Word for word, restate the records that come next, omitting the images.

Dataset entries
☆ ☆ ☆ ☆ ☆ ☆ ☆
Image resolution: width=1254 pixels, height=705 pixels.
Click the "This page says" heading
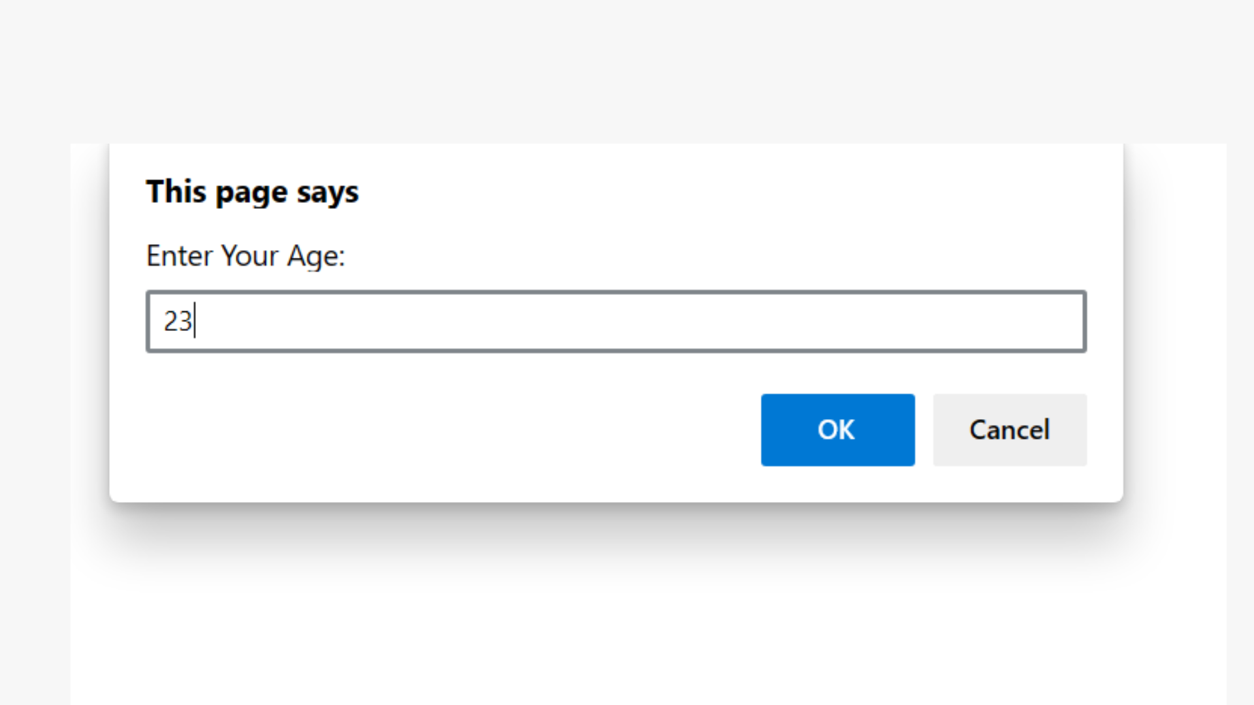click(252, 192)
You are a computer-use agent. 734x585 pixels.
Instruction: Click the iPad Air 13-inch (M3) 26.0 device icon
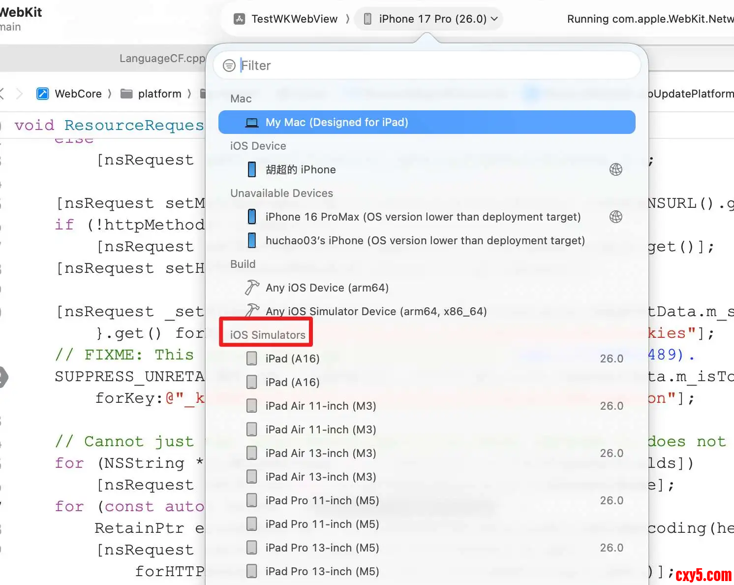(251, 453)
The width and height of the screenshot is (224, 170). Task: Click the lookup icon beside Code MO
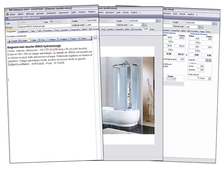pos(207,60)
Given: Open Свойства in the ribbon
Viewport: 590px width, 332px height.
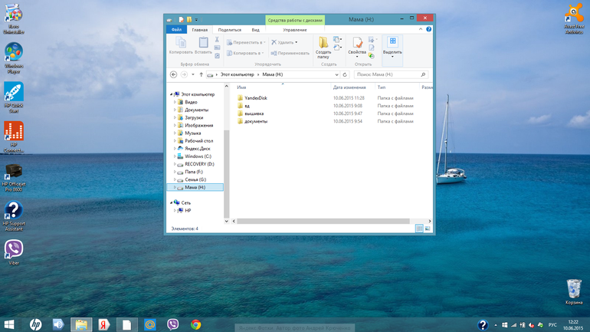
☆ ☆ ☆ ☆ ☆ ☆ ☆
• Response area
Image resolution: width=1254 pixels, height=705 pixels.
Click the "This page says" heading
click(252, 192)
You are a computer-use agent. 734x585 pixels.
Instruction: Click the iPad Air 13-inch (M3) 26.0 device icon
(251, 453)
The width and height of the screenshot is (224, 170). Task: Click the lookup icon beside Code MO
pos(207,60)
Given: Open Свойства in the ribbon
Viewport: 590px width, 332px height.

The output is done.